Usually found in pairs, they have a loud whistling song made of several notes. The usual call is a plaintive weet-weet followed by a series of quick whi-whi-whi-whee?. They have a loud song consisting of several rapid whistling notes. They feed on mainly on insects and sometimes berries by gleaning mostly along branches and leaves within trees but sometimes also make aerial sallies or descend to the ground. They have a habit of adjusting their wings, raising them over the tail shortly after alighting on a perch. They nest in summer before the rainy season, building a cup nest on a bare fork. The nest is made of fibres and bark held by cobwebs and covered with bits of bark and lichen. It is lined with silky plant fibres. Three eggs are the usual clutch. Both parents incubate but it is thought that only the female feeds the young. Young birds are fed on insects and berries. Two broods may be raised in some years.

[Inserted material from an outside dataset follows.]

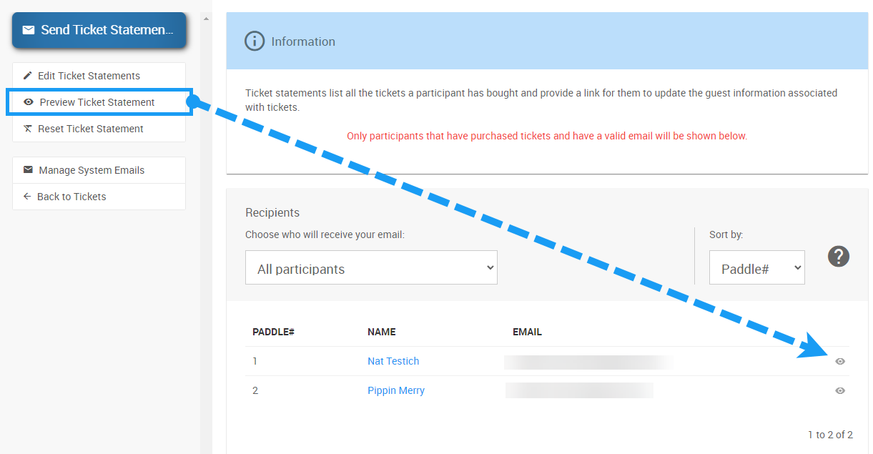Click the envelope icon on Send Ticket Statement
Image resolution: width=873 pixels, height=454 pixels.
click(x=29, y=30)
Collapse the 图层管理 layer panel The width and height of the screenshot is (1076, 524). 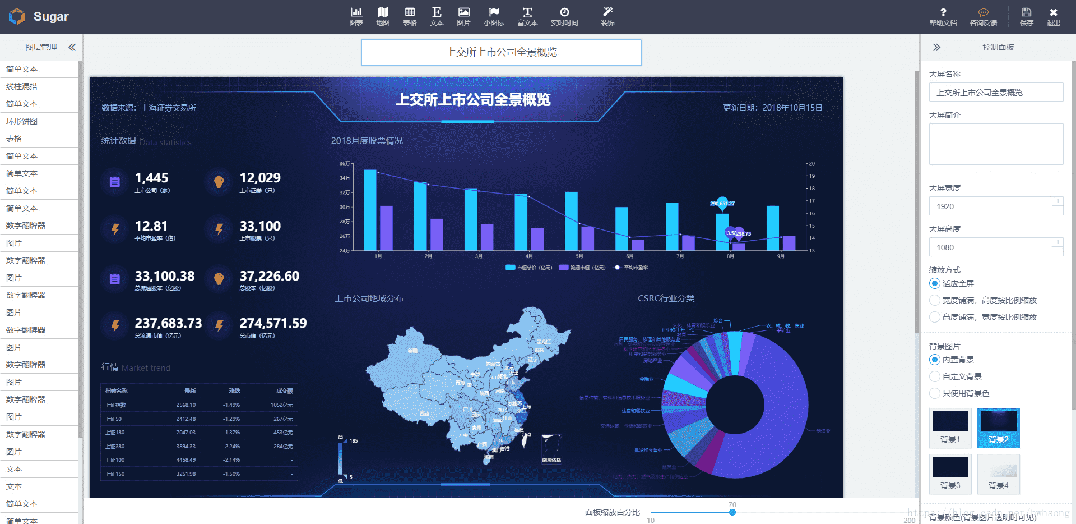pyautogui.click(x=72, y=47)
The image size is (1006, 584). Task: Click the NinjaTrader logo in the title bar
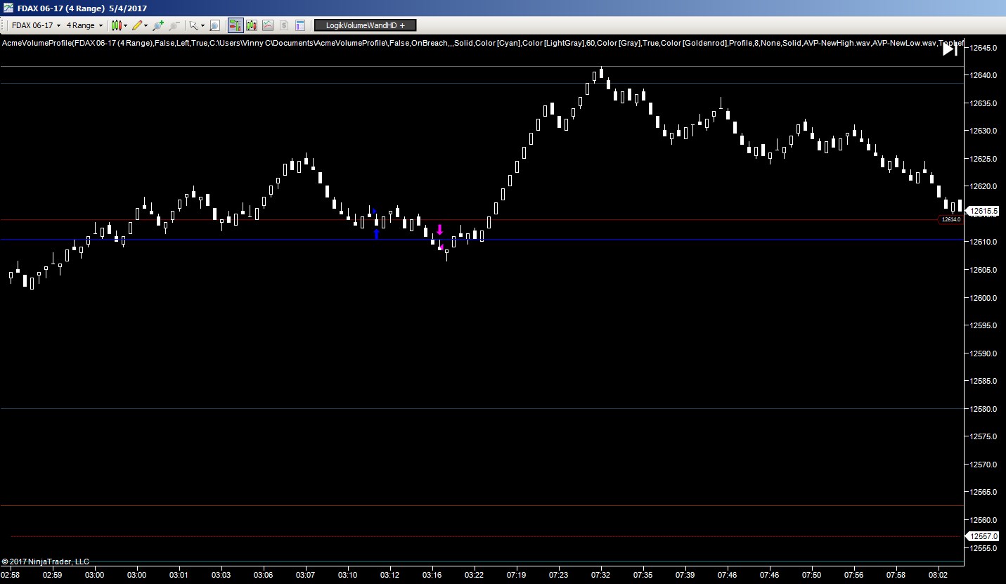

A species of Haemoproteus was described from a Goan specimen of this species as Haemoproteus tephrodornis by Froilano de Mello in 1935. A spirurid nematode Oxyspirura alii was described and named after S. Mehdi Ali and obtained from within the eye cavity of a common woodshrike specimen from Hyderabad. Ticks of the species Haemaphysalis bispinosa and H. intermedia have been recorded on the species.